▸ **Data for this task**
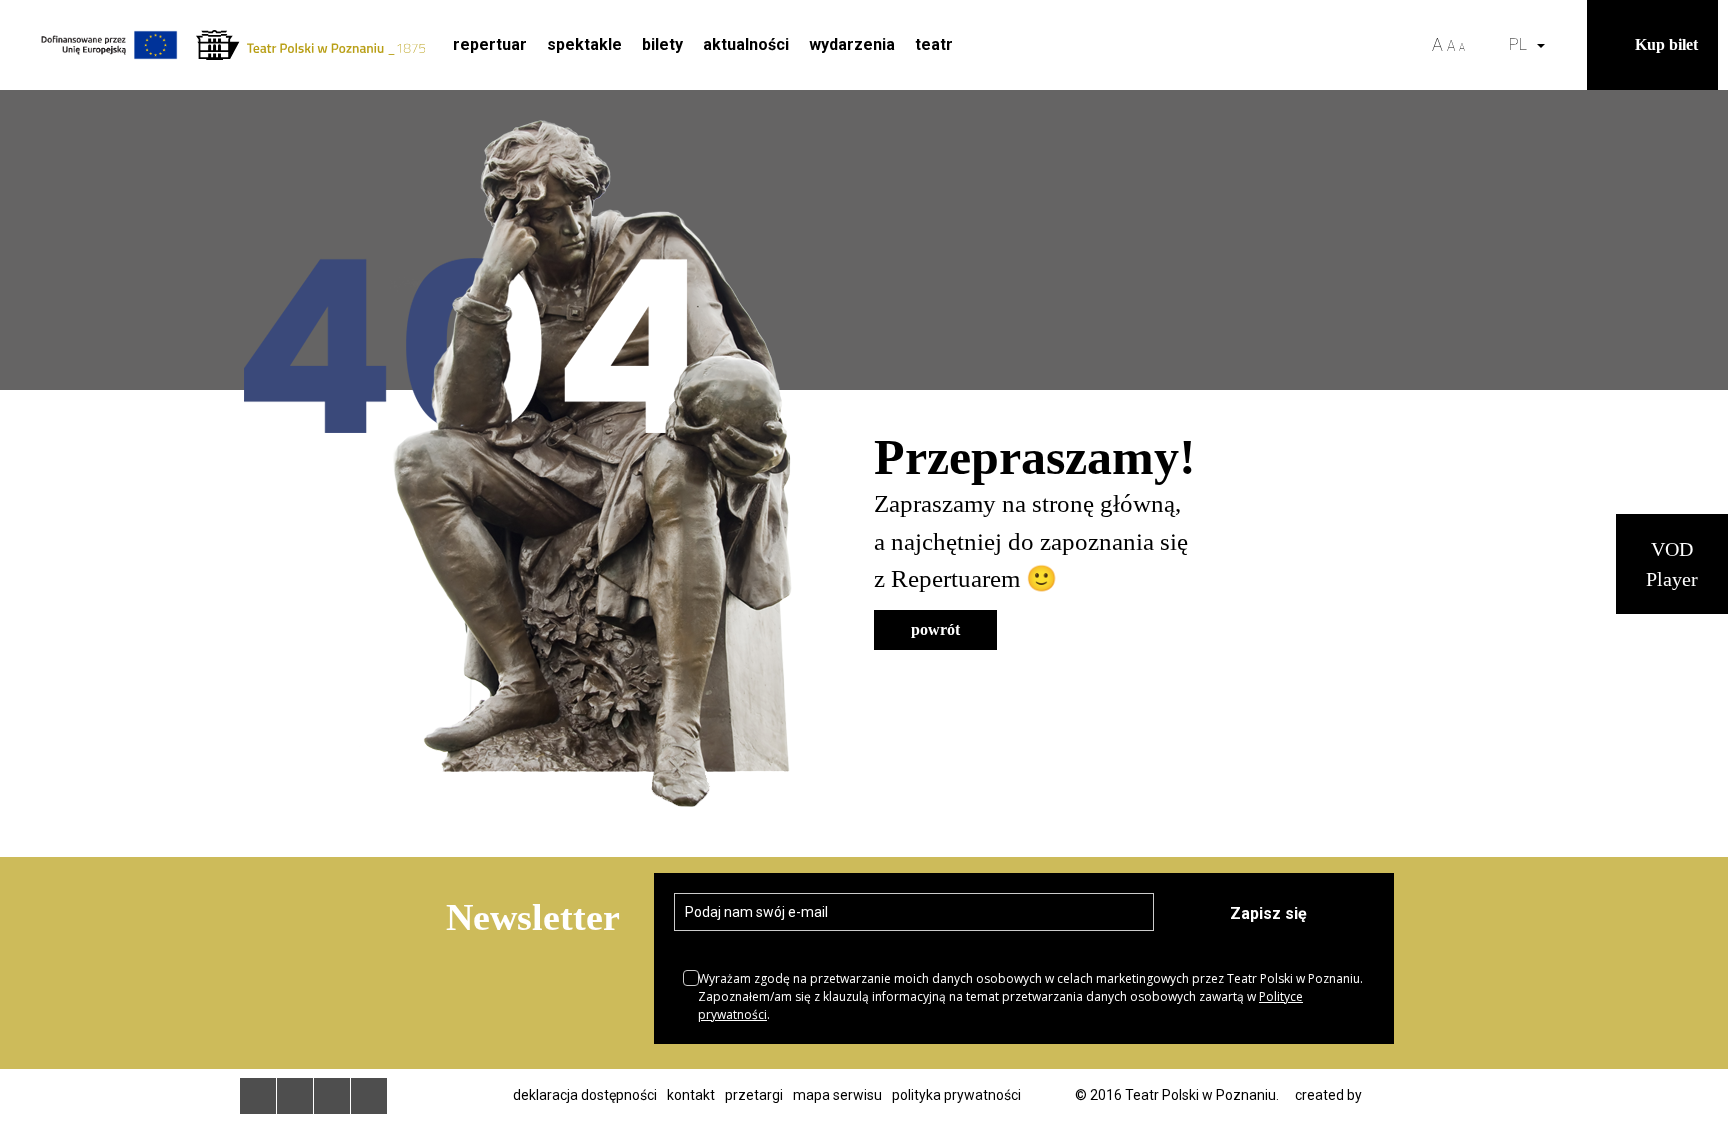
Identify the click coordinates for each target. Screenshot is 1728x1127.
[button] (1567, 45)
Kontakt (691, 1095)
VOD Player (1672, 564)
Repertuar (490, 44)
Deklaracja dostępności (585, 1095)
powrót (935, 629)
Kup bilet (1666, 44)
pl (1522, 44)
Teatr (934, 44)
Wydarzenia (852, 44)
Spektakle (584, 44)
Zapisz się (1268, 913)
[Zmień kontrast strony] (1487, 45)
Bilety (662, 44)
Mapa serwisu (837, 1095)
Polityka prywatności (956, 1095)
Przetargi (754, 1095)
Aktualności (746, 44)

▸ **Exercise**
Without the pictures, print the whole listing exactly as given.

▸ **Answer for this exercise**
Identify the click coordinates for each target. Screenshot is 1728x1127.
[button] (1567, 45)
Kontakt (691, 1095)
VOD Player (1672, 564)
Repertuar (490, 44)
Deklaracja dostępności (585, 1095)
powrót (935, 629)
Kup bilet (1666, 44)
pl (1522, 44)
Teatr (934, 44)
Wydarzenia (852, 44)
Spektakle (584, 44)
Zapisz się (1268, 913)
[Zmień kontrast strony] (1487, 45)
Bilety (662, 44)
Mapa serwisu (837, 1095)
Polityka prywatności (956, 1095)
Przetargi (754, 1095)
Aktualności (746, 44)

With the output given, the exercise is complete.